Der Priester schwieg und sie lauschten ihren Schritten auf dem Kies. Irgendwo plantschte jemand im Wasser.
„Wissen Sie“, sagte er, „ich schließe nicht aus, dass manche Katholiken es vielleicht übertreiben und sich die Grenzen dabei verwischen. Aber von unserer Theologie her ist es keine Anbetung, denn die gehört Gott allein! Und denken Sie mal drüber nach, ob nicht die Evangelischen die Bibel zu hoch hängen und sie absolut setzen, quasi anbeten. Ein Heiliger aus Papier! Da sind mir die echten Heiligen schon lieber.“
Warnke schüttelte entschieden den Kopf. „Also … das ist doch …!“
Sie waren wieder beim Hauptgebäude angekommen, öffneten die Tür und durchquerten die Halle. Ein paar Leute saßen auf einer Bank und leisteten sich ein Fußbad. Weiter hinten gab es ein Bistro.
„Ich hab übrigens einen riesigen Durst“, sagte Wolkenstein, „und man muss beim Schwitzen ja viel trinken, hab ich gehört.“
„Das stimmt“, nickte Ginstering, „ich sehe, Sie kennen sich im Saunabetrieb sehr gut aus.“ Er lächelte verschmitzt.

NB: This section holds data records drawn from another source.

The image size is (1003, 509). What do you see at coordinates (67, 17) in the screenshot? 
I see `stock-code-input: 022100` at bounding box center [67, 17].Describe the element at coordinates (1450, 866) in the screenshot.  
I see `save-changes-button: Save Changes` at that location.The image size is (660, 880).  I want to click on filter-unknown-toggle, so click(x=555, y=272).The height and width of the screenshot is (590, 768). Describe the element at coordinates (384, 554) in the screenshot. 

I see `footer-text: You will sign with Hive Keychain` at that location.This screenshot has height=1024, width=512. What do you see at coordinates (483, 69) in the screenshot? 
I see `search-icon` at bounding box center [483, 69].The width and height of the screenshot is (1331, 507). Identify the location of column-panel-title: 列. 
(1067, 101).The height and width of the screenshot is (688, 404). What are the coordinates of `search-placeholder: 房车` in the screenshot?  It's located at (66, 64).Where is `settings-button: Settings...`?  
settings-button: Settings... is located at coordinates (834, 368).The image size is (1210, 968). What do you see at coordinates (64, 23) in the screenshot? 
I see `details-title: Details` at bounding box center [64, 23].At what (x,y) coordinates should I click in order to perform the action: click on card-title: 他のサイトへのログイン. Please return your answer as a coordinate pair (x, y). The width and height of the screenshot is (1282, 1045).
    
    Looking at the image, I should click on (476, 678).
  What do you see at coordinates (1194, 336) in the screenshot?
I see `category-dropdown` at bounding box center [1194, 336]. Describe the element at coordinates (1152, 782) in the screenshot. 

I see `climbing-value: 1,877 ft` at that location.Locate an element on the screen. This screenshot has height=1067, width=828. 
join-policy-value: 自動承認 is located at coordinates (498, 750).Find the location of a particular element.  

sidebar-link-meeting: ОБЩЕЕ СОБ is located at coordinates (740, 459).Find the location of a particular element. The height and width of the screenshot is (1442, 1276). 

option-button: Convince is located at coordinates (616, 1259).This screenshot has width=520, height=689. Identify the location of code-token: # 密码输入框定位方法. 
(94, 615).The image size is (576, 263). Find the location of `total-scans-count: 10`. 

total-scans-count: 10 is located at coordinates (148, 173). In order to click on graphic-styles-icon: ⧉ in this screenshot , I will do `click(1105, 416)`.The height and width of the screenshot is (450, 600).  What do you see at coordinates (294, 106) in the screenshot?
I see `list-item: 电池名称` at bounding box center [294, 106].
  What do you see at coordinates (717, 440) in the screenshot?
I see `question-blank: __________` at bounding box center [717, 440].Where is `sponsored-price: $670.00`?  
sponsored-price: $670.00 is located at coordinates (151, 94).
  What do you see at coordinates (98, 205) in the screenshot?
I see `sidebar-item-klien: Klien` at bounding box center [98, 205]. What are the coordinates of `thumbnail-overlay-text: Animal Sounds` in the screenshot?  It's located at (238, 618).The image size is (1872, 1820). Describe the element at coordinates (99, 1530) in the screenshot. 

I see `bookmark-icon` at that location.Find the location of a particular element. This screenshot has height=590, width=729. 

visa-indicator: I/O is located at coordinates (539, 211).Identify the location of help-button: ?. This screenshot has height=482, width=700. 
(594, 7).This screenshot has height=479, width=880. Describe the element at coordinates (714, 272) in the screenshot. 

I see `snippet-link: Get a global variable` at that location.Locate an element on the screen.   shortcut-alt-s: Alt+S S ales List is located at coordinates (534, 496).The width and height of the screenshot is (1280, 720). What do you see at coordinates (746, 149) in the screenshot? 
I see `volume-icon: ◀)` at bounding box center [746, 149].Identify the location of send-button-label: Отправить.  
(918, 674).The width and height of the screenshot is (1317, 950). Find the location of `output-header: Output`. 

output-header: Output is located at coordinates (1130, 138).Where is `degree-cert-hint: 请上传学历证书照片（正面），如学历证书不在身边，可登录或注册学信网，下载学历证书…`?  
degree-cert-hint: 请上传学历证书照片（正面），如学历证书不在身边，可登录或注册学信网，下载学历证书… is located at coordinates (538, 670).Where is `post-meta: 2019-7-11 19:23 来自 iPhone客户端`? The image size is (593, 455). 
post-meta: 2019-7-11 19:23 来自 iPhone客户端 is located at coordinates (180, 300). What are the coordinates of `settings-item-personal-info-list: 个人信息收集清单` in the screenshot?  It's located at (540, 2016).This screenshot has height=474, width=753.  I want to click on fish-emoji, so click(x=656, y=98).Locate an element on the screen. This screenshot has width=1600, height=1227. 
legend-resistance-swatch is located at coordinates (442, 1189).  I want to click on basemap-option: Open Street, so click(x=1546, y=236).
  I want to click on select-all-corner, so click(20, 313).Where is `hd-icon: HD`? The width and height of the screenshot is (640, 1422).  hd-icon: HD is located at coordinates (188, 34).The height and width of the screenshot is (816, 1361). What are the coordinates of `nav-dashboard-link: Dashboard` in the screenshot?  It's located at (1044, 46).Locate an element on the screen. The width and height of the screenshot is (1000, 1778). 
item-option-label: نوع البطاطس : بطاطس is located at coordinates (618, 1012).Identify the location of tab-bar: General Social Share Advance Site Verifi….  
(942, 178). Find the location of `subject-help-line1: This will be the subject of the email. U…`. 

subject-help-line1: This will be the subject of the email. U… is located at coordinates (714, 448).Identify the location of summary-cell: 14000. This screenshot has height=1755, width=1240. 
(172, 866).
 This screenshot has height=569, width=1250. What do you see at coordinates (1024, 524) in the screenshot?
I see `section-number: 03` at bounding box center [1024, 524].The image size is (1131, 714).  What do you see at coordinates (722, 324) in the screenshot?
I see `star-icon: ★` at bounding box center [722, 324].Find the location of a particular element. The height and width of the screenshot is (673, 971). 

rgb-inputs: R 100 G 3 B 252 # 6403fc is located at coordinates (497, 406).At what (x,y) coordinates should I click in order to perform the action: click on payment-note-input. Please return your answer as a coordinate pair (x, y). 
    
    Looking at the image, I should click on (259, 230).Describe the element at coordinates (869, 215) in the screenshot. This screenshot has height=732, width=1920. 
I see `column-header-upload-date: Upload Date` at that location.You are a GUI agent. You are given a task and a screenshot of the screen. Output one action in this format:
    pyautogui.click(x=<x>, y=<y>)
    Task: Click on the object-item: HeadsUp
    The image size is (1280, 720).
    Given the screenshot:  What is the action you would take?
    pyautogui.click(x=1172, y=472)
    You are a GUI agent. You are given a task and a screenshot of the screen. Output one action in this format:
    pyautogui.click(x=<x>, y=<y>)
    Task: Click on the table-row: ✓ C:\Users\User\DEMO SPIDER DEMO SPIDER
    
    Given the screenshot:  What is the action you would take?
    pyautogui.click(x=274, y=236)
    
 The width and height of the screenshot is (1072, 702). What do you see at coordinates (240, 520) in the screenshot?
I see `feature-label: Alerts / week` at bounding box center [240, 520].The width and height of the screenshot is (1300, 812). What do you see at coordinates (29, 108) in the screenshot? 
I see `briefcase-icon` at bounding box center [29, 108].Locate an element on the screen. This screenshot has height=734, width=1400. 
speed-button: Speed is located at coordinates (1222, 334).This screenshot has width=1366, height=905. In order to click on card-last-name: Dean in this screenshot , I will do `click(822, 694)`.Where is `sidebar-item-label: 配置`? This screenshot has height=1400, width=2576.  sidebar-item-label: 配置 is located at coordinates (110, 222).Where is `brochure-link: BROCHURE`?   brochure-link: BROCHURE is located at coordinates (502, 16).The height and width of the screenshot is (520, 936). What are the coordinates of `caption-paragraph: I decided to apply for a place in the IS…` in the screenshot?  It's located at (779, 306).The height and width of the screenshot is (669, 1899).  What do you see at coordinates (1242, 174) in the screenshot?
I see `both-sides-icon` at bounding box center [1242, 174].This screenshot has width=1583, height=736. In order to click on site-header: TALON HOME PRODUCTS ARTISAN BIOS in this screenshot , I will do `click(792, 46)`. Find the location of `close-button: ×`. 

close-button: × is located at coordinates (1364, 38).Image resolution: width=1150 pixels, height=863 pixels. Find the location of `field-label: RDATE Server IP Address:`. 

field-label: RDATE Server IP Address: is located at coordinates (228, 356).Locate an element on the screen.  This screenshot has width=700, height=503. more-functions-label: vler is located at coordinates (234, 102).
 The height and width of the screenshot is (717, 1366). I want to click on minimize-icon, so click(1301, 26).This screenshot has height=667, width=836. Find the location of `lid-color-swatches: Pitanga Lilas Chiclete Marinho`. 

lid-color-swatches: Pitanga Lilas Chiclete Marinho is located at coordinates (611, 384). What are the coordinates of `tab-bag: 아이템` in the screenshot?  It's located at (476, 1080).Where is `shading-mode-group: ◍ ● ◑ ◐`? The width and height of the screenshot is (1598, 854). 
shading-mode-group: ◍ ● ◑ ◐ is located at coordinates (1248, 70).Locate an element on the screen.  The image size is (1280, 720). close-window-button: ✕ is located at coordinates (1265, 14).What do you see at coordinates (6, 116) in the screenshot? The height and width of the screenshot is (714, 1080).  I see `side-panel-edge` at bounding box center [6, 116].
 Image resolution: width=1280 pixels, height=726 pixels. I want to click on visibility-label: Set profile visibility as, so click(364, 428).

Sie setzten sich an die Theke. Warnke bestellte sich ein Alsterwasser, Ginsterring ein Pils und Wolkenstein einen halben Liter Apfelsaftschorle.
„Bis wir in unsere Autos steigen, ist der Alkohol verdunstet“, lachte Warnke. „Wo waren wir doch gleich?“
„Maria“, half Ginstering nach.
„Nein, nein, mein Lieber. Lenken Sie nicht ab. Wir waren bei Ihrem Vorwurf stehengeblieben, dass wir Evangelischen die Bibel wie einen Heiligen verehren und sie geradezu anbeten.“
„Kein Vorwurf!“, beschwichtigte der Priester. „Ich meine nur, bei Ihnen kann es sein, dass der Bibel göttliche Verehrung entgegengebracht wird, während wir die kirchliche Tradition und die Bibel für gleichwertig halten.“
„Ja, ja ich weiß“, nickte Warnke.
„Aber“, meldete sich Wolkenstein, „schließlich ist die Bibel doch Gottes Wort und hat schon deswegen einen gewissen Respekt verdient. Die Heilige Schrift ist unser Maßstab. Deswegen haben wir Freikirchler zum Beispiel kein Glaubensbekenntnis. Uns genügt die Bibel!“
Warnke nahm einen tiefen Schluck.
“Vorsicht, Vorsicht, mein lieber Wolkenstein. Die Bibel ist nicht Gottes Wort. Christus ist das Fleisch gewordene Wort Gottes und die Bibel ist lediglich das schriftliche Zeugnis darüber. Das ist ein Unterschied. Und wenn ich in Ruhe darüber nachdenke, könnte an dem Vorwurf oder Einwand von unserem jungen Priester etwas dran sein, dass wir die Bibel in den Himmel heben. Wenn ich daran denke, dass es gerade unter den Freikirchlern sogenannte Bibelgläubige gibt, dann kann ich nur den Kopf schütteln. Ich glaube nicht an die Bibel, sondern an Jesus Christus.“
„Also, ich stelle fest“, sagte der Priester, „dass wir alle in unseren Konfessionen unterschiedliche Personen und Dinge neben Gott verehren, oder?“
Warnke nahm einen tiefen Schluck. „Ja, so kann man das nennen und ich füge hinzu: Die katholische Kirche steht in der Gefahr, neben Gott andere Wesen anzubeten.“
„Kann in die Gefahr kommen“, beschwichtigte Ginstering.
Wolkenstein schwieg und trank in tiefen Zügen seine Apfelschorle. Noch nie hatte er so einen großen Durst gehabt.